No que respeita ao aspecto dinâmico do Direito, mais uma vez nos valemos aqui de uma teoria extrajurídica, a Teoria dos Sistemas Dinâmicos Não Lineares, objeto de estudo, entre outros campos da ciência, da Matemática e da Física.
Entendemos que a sociedade é um sistema complexo, não linear e não determinista. Não pode a lei, por mais extensa e completa que busque ser, abarcar todos os fatos que ocorrem e que têm o homem como protagonista. Ademais, estes fatos são, em sua maioria, aleatórios e imprevisíveis, uma vez que o homem - agente do fato social - tem ações e reações de intensidade imponderável, até que ocorram, e sejam submetidas ao juízo de seus pares, ainda que pelo senso comum.
A fixação dogmática, apriorística e estática impede a realimentação temporalmente adequada, e juridicamente eficaz do Estado, que se dá pela evolução dos costumes e modificação da moral, o que, por sua vez leva ao naufrágio da Justiça, pois o sistema jurídico, ininterruptamente, recebe conteúdos informacionais que causam modificações substanciais na interpretação da própria norma.

* Material fornecido
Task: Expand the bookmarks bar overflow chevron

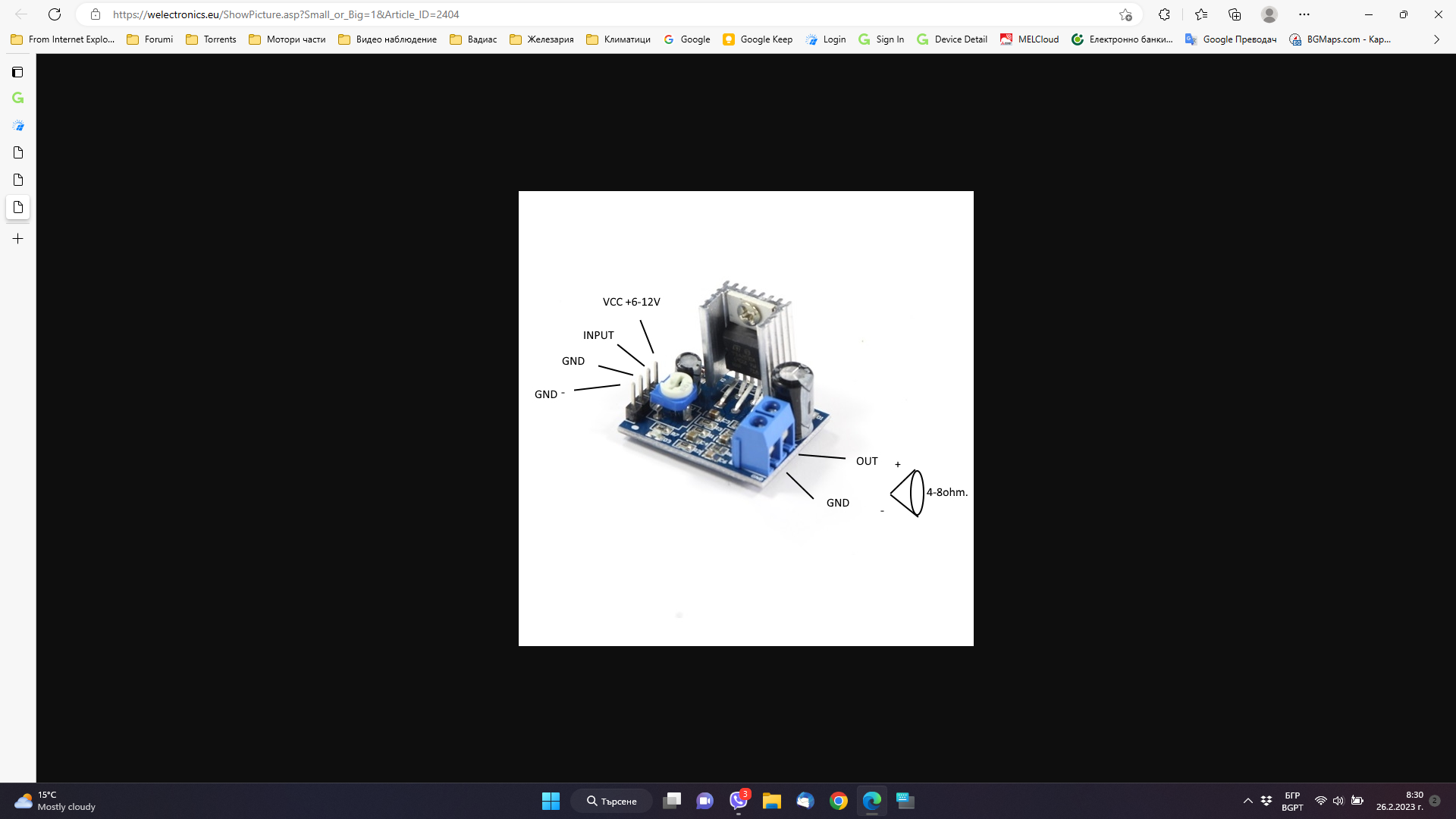Action: [x=1436, y=39]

* Ações necessárias
A: Reproduza o trecho do texto fornecido que começa nas palavras "Entendemos que a" e vai até depois das palavras "pelo senso comum.".
B: Segundo o texto sobre o aspecto dinâmico do Direito, de qual teoria extrajurídica ele se vale?

* Respostas completas
A:
Entendemos que a sociedade é um sistema complexo, não linear e não determinista. Não pode a lei, por mais extensa e completa que busque ser, abarcar todos os fatos que ocorrem e que têm o homem como protagonista. Ademais, estes fatos são, em sua maioria, aleatórios e imprevisíveis, uma vez que o homem - agente do fato social - tem ações e reações de intensidade imponderável, até que ocorram, e sejam submetidas ao juízo de seus pares, ainda que pelo senso comum.

B: Ele se vale da Teoria dos Sistemas Dinâmicos Não Lineares.